What does Section 23 of the Charter protect?

Answer

The right of Canadian citizens to have their children educated in the minority official language of the province where numbers warrant.

Explanation

Section 23 of the Canadian Charter of Rights and Freedoms protects minority-language education rights. It guarantees the right of Canadian citizens whose first language learned and still understood is the minority official language of the province (or who have received their primary-school education in that minority language) to have their children receive primary and secondary instruction in that language, where the number of children of such citizens is sufficient to warrant the provision of the instruction. Section 23 also guarantees, where numbers warrant, the right to have their children educated in minority-language educational facilities provided out of public funds.

Section 23 has built minority-language school systems across Canada. The Supreme Court of Canada has interpreted the right purposively, recognising that the section was designed both to protect existing communities and to promote their development. Mahe v. Alberta (1990) recognised the right to minority-language management and control of minority-language schools where numbers warrant. Arsenault-Cameron v. Prince Edward Island (2000) addressed transportation and the role of minority-language school boards. Conseil scolaire francophone de la Colombie-Britannique v. British Columbia (2020) held that the substantive equality of facilities is required even where numbers are smaller.

Each province operates a minority-language school system under the section 23 framework. Ontario's Conseil scolaire Viamonde, Quebec's English Montreal School Board, the Conseil scolaire francophone de la Colombie-Britannique, the Commission scolaire francophone du Yukon, and 27 other minority-language boards together serve about 200,000 students. The federal Official Languages Act of 1969 (modernised by Bill C-13 in 2023) supports section 23 with federal-provincial Action Plans for Official Languages, providing about $4 billion over five years (2023 to 2028) for minority-language education and second-language instruction.

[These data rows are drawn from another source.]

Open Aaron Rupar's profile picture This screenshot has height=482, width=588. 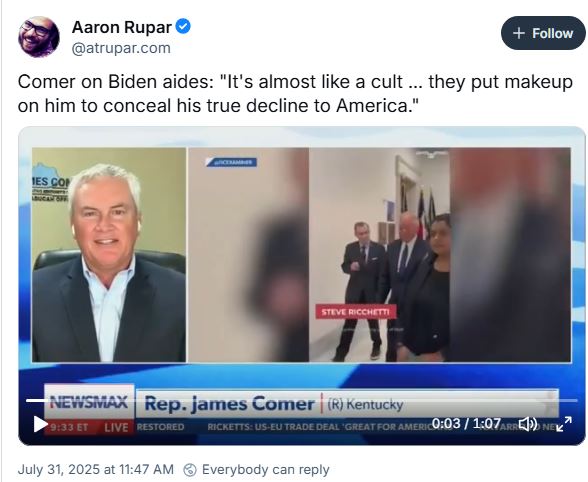coord(39,37)
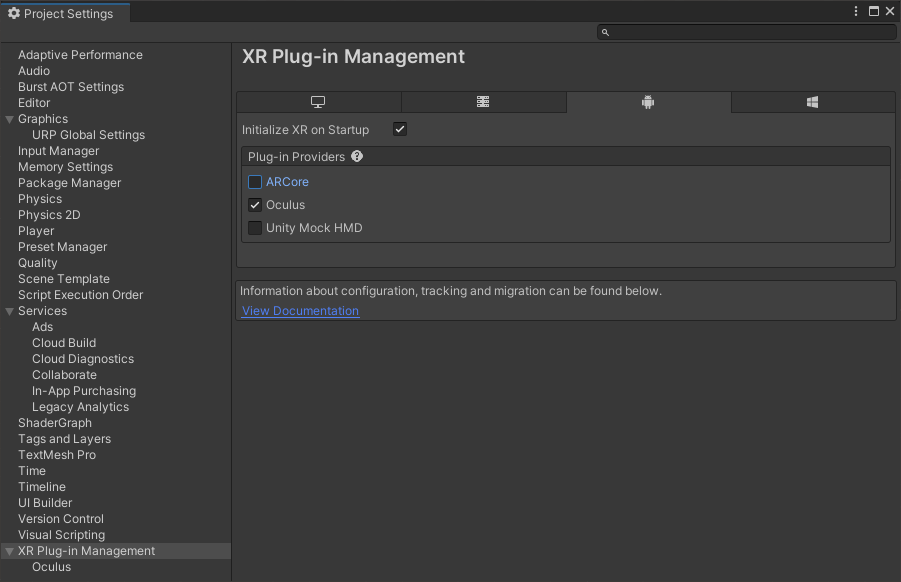This screenshot has height=582, width=901.
Task: Select the Windows UWP platform tab
Action: click(x=812, y=102)
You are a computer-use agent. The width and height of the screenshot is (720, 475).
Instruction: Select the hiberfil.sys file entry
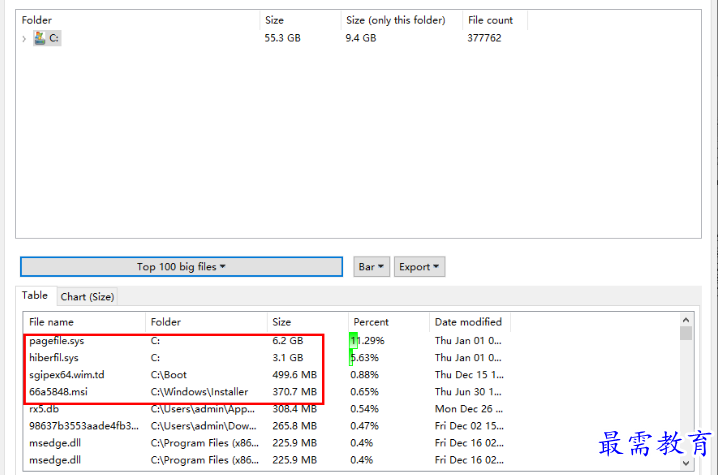[x=54, y=358]
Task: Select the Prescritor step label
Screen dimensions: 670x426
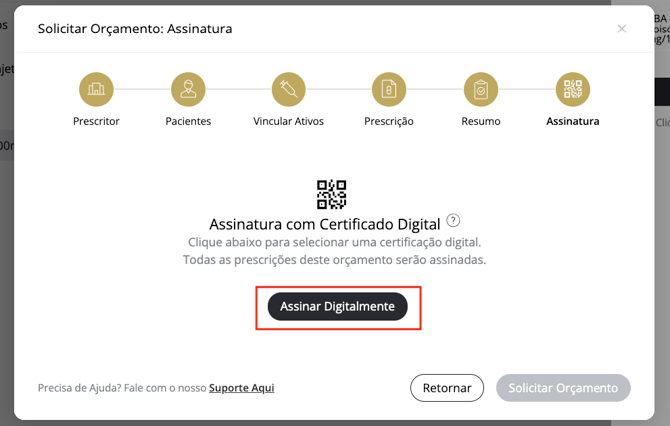Action: tap(96, 121)
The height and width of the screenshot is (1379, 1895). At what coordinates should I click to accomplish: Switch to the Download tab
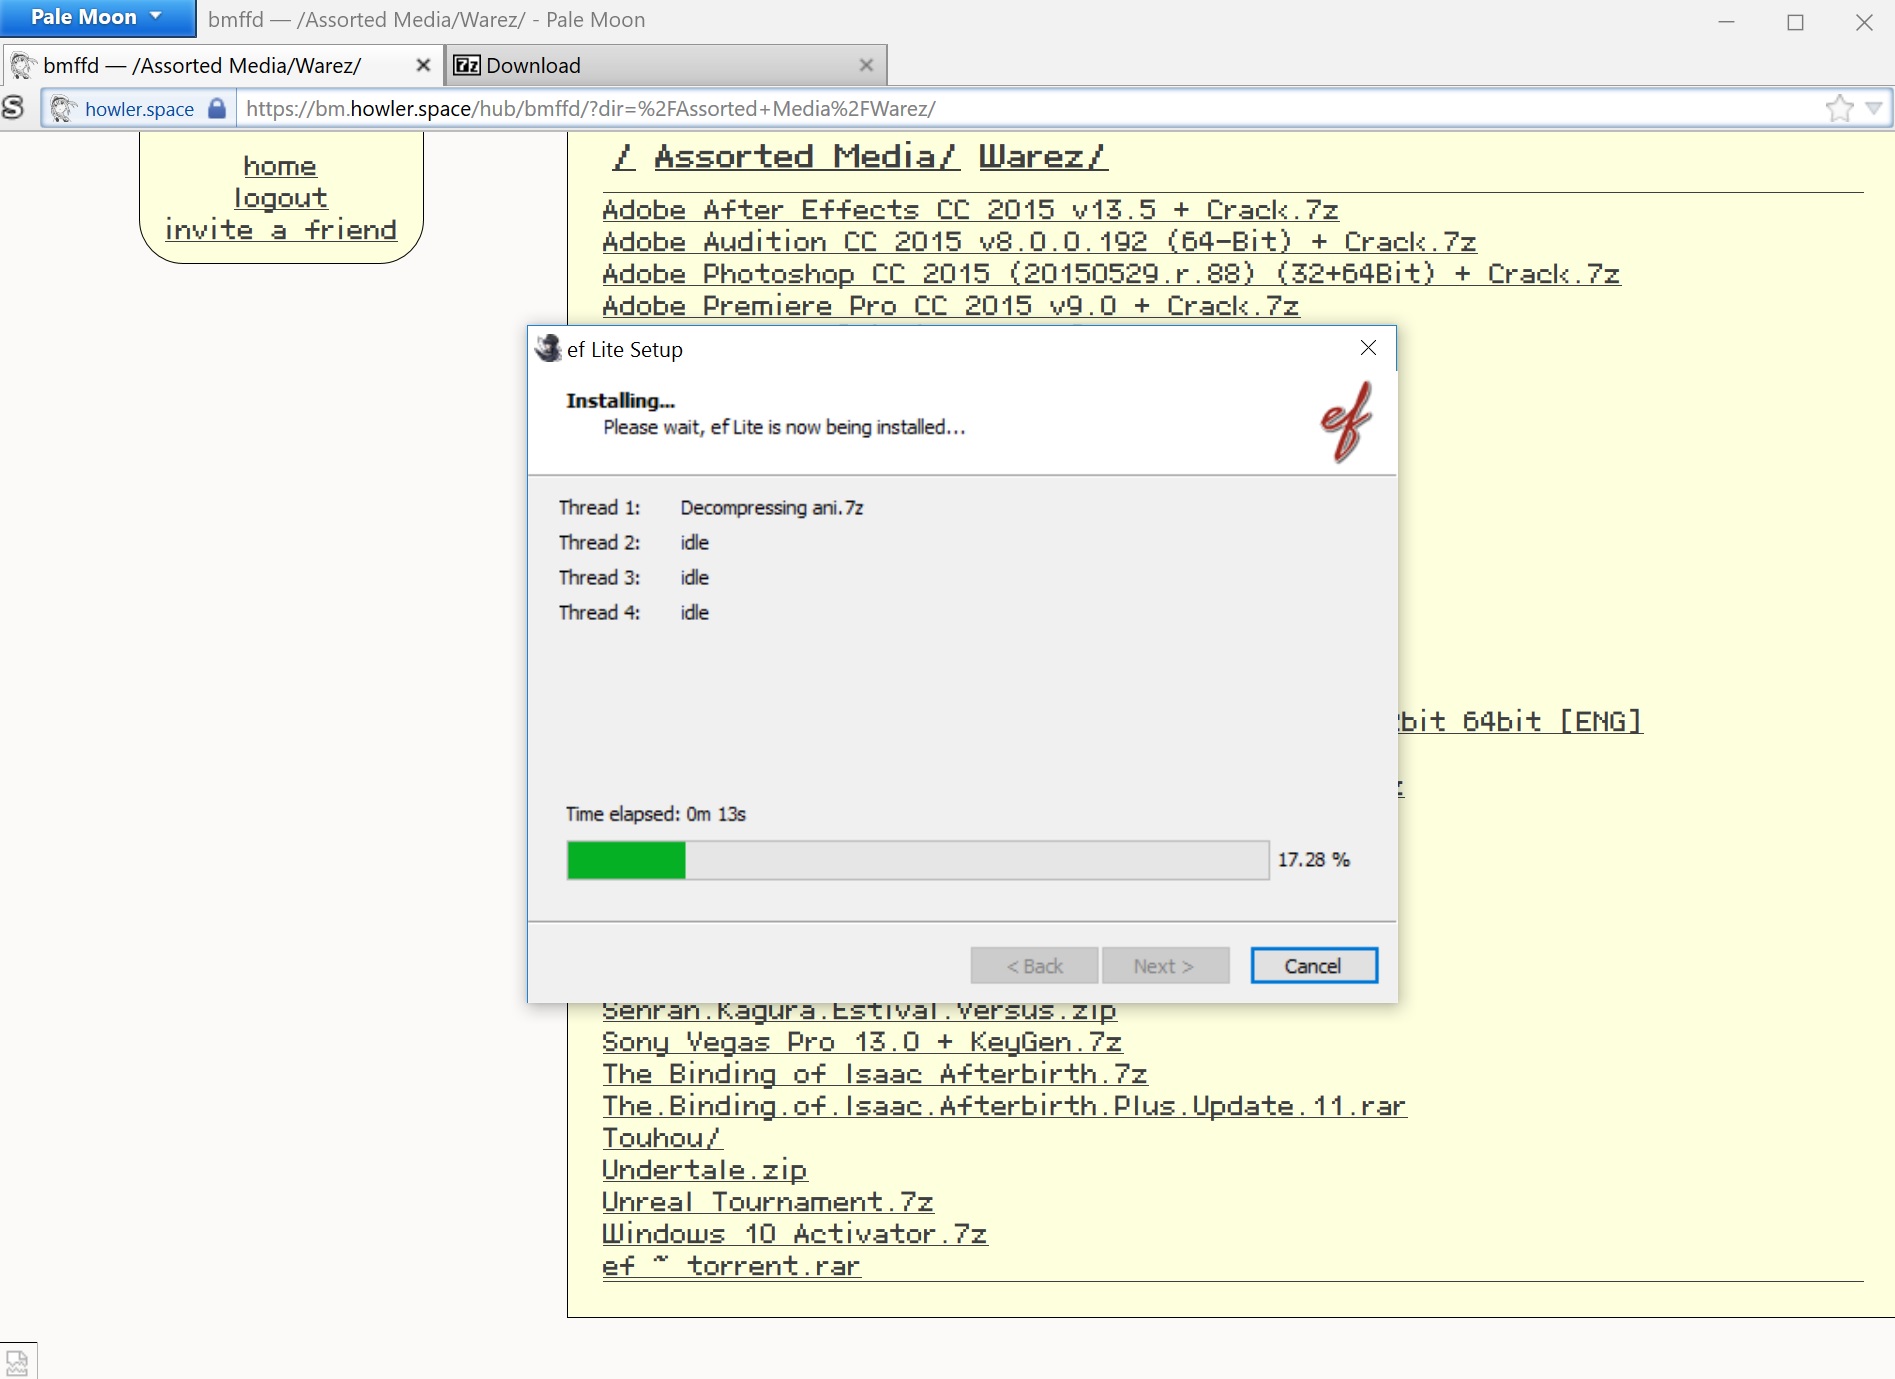(x=650, y=65)

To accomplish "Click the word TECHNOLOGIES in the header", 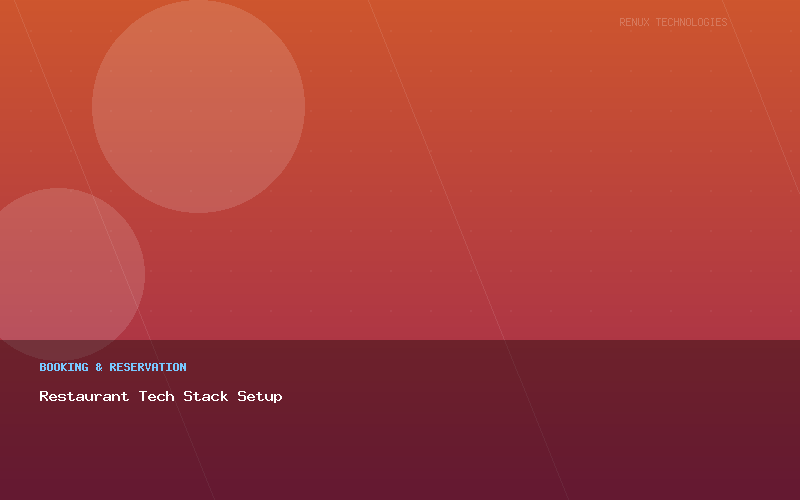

Section 23 is one of the few Charter rights immune from override under section 33's notwithstanding clause. Together with sections 16 to 22 of the Charter (official-language rights at the federal level and in New Brunswick), section 133 of the Constitution Act, 1867 (English and French in Parliament and Quebec courts), section 23 of the Manitoba Act, 1870, and the Royal Proclamation of 1969 from Newfoundland, section 23 forms the constitutional framework for Canada's two official languages. Litigation continues, particularly around facilities, transportation, and the threshold for 'numbers warrant'.

Why this matters for your test

Section 23 has built the minority-language school systems that anchor French and English communities outside their provincial majorities. Recognising the right to minority-language education and the 1990 Mahe v. Alberta management-and-control precedent gives candidates two specific anchors.